▸ Stored data entries
--------
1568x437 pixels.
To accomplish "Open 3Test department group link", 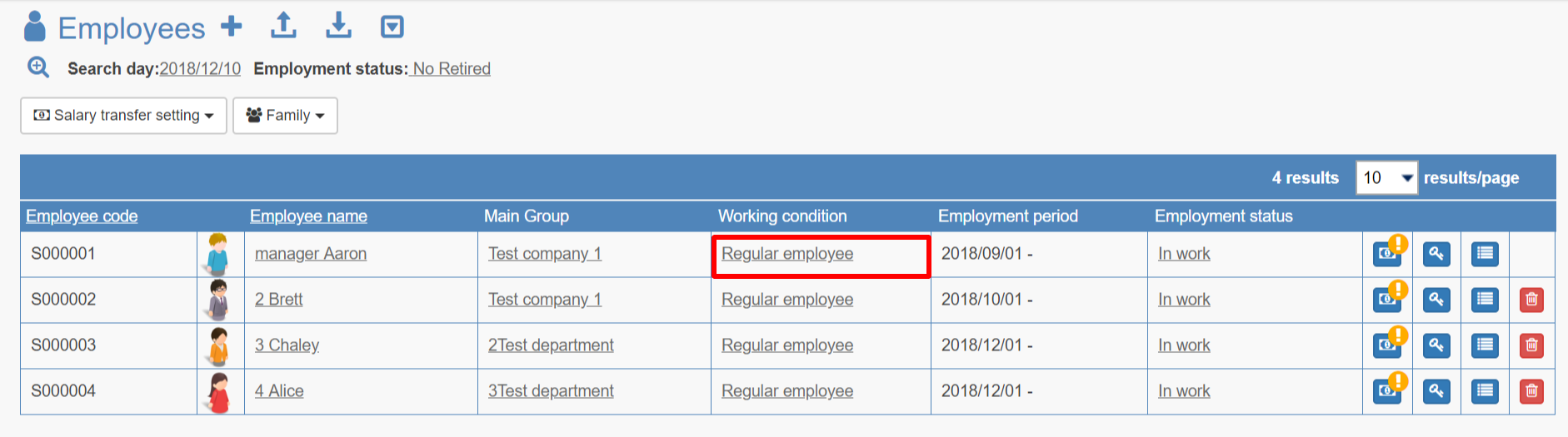I will point(551,391).
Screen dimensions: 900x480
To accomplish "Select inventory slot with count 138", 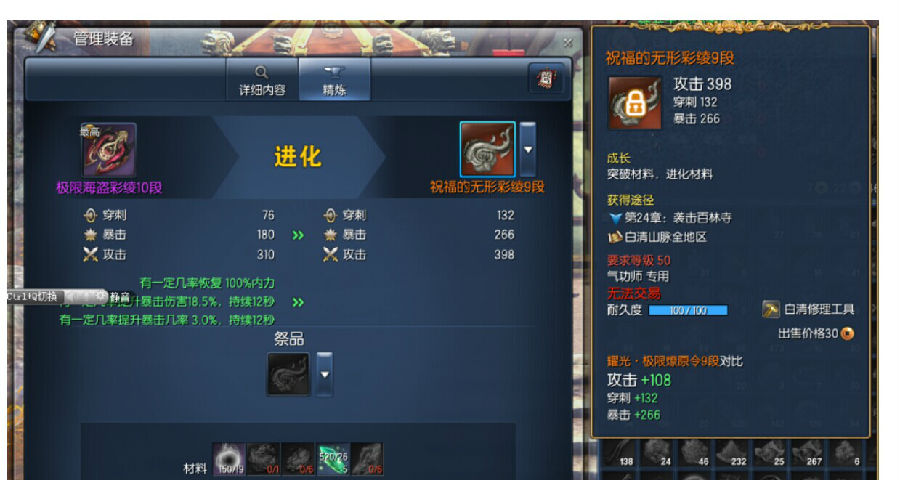I will pyautogui.click(x=619, y=454).
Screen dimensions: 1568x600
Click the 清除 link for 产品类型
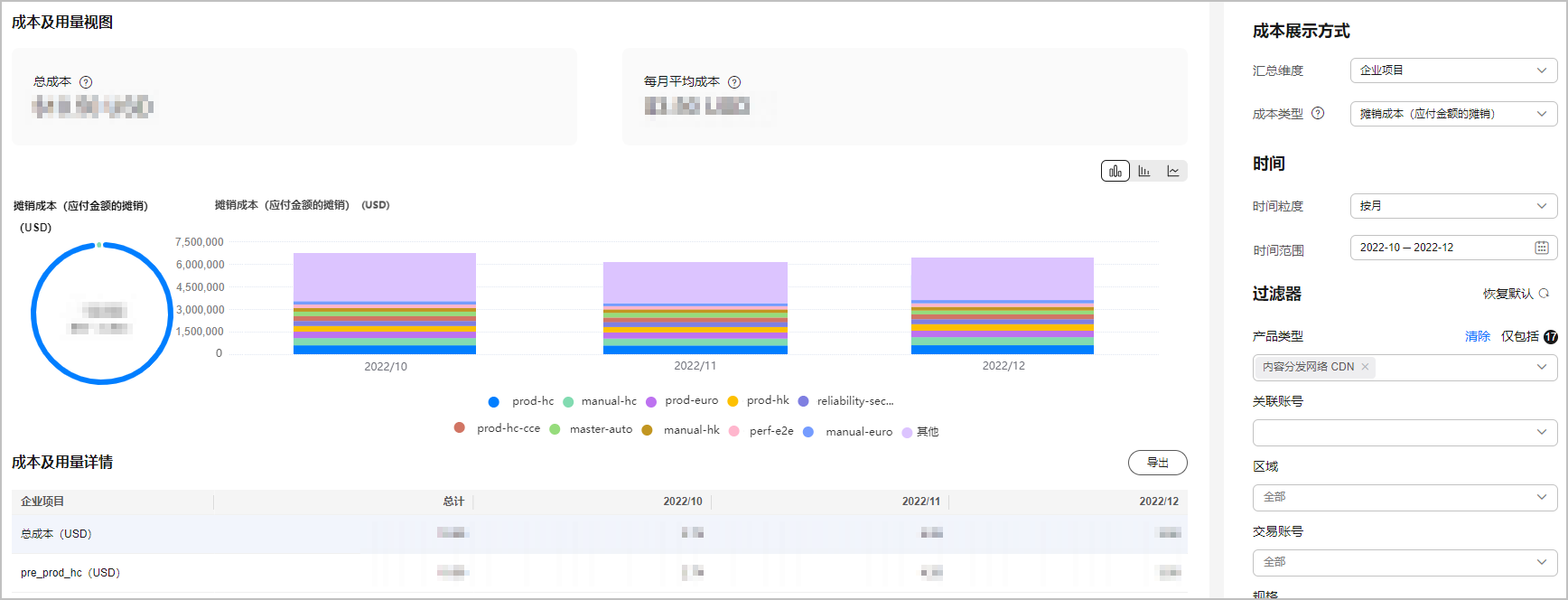[x=1478, y=336]
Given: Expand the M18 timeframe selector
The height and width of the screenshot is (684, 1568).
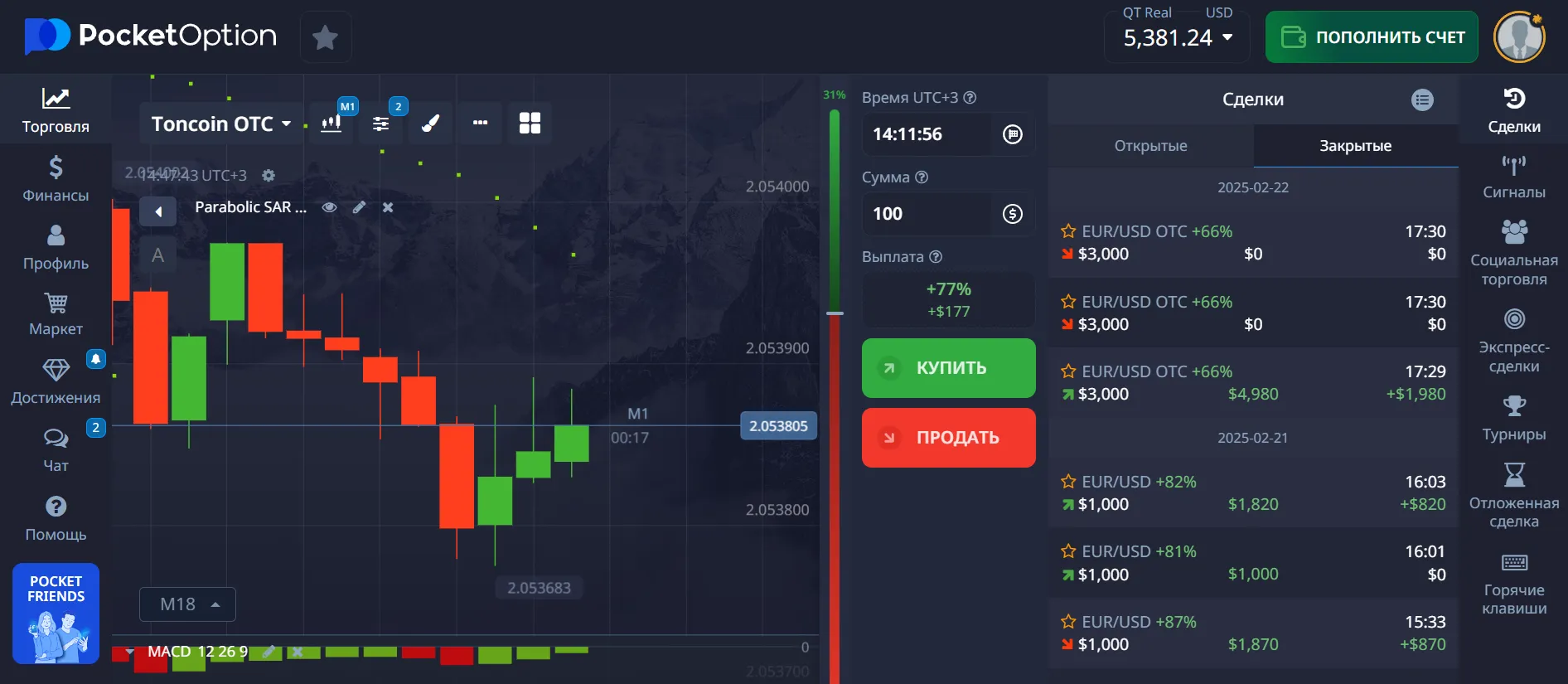Looking at the screenshot, I should tap(187, 604).
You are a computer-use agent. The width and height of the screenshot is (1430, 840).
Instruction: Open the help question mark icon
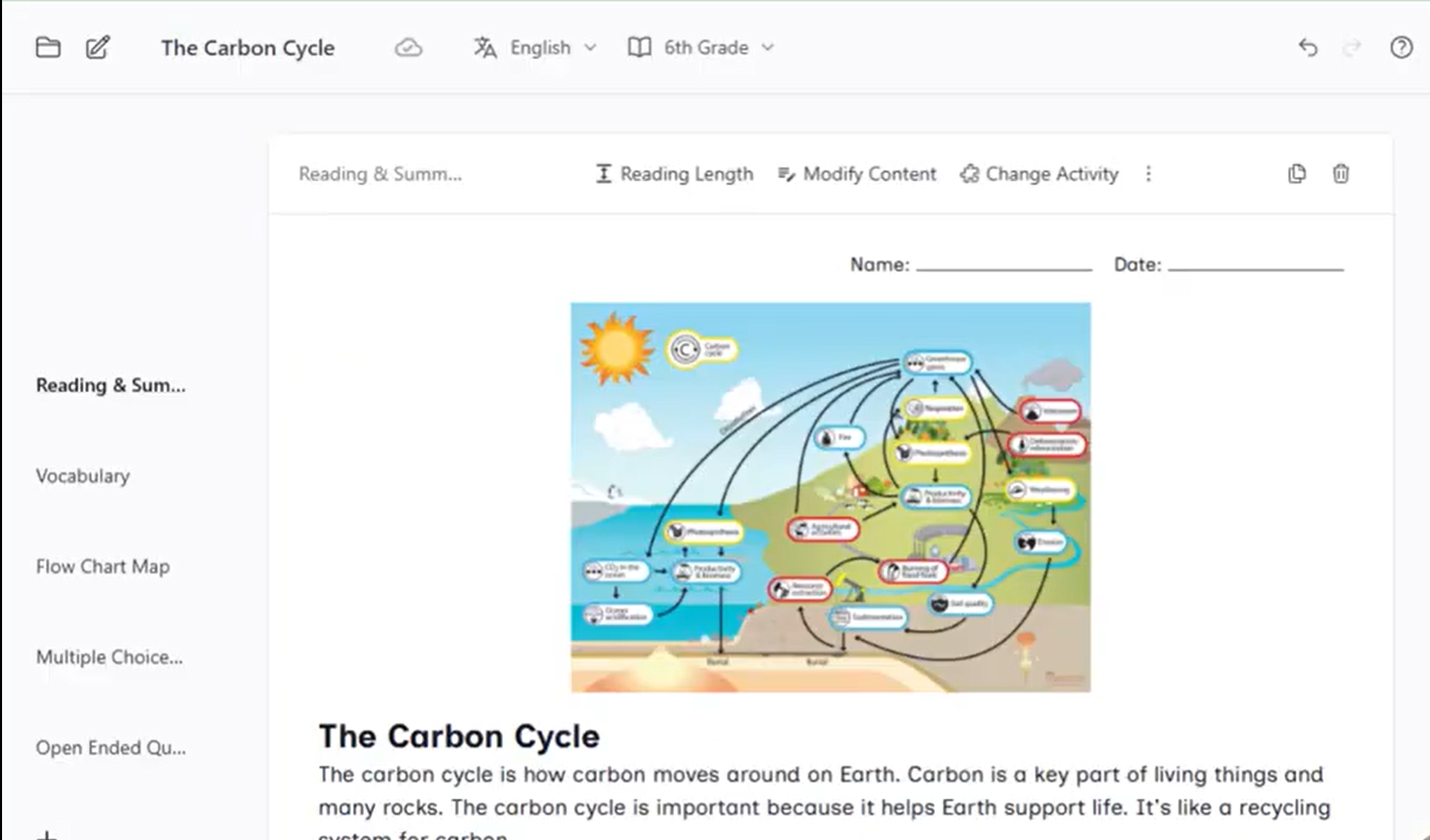point(1401,48)
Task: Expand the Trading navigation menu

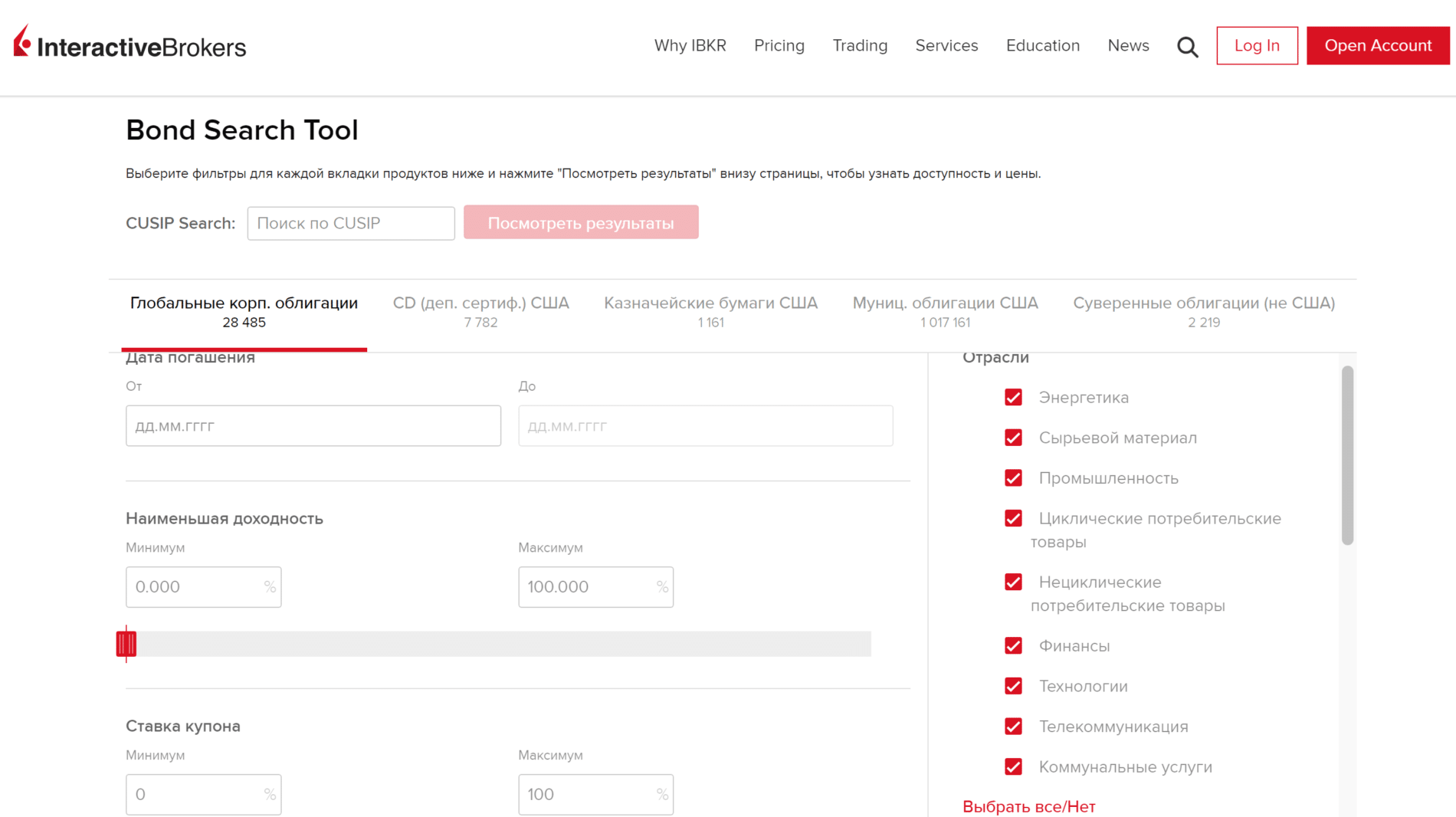Action: [x=860, y=46]
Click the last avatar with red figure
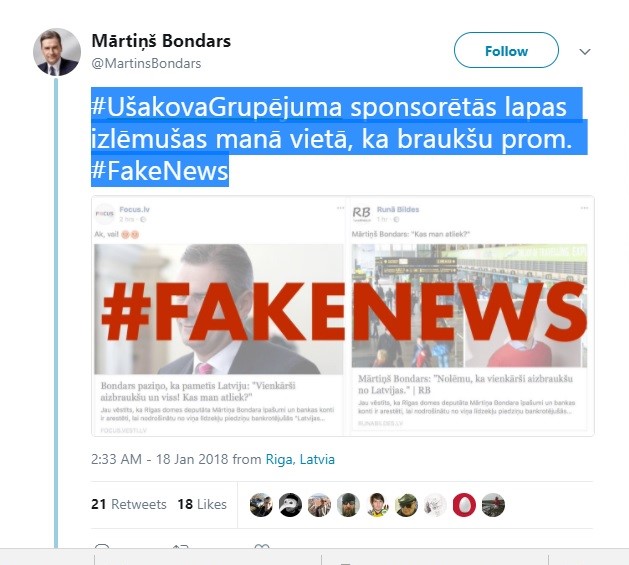 pos(493,504)
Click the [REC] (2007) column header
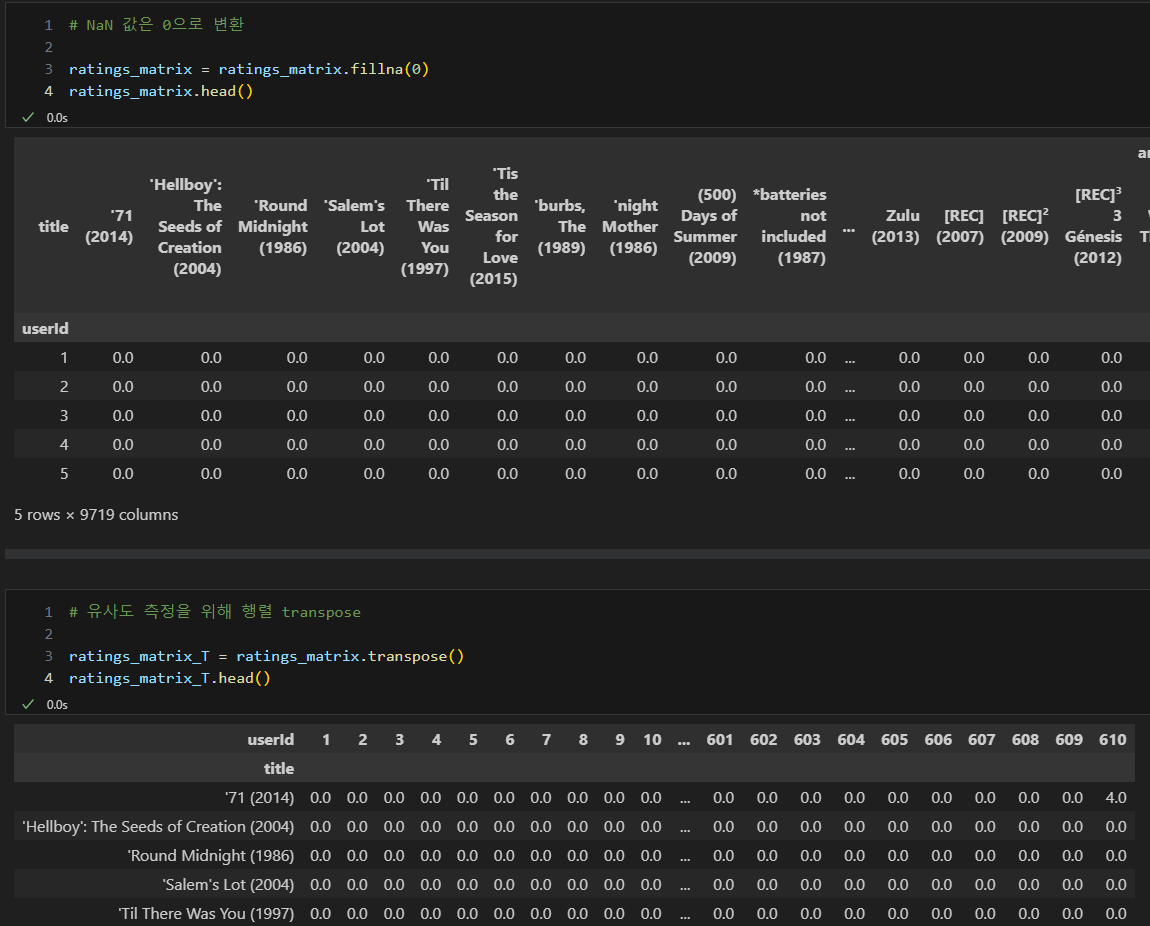The image size is (1150, 926). (960, 226)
--------
▸ Problem
Skipping any pictures, copy the line that holds "Click the last avatar with red figure" and each line after it through the last line of the records, unchanged, and no other lines.

▸ Task result
Click the last avatar with red figure
 pos(493,504)
Click the [REC] (2007) column header
The image size is (1150, 926). (960, 226)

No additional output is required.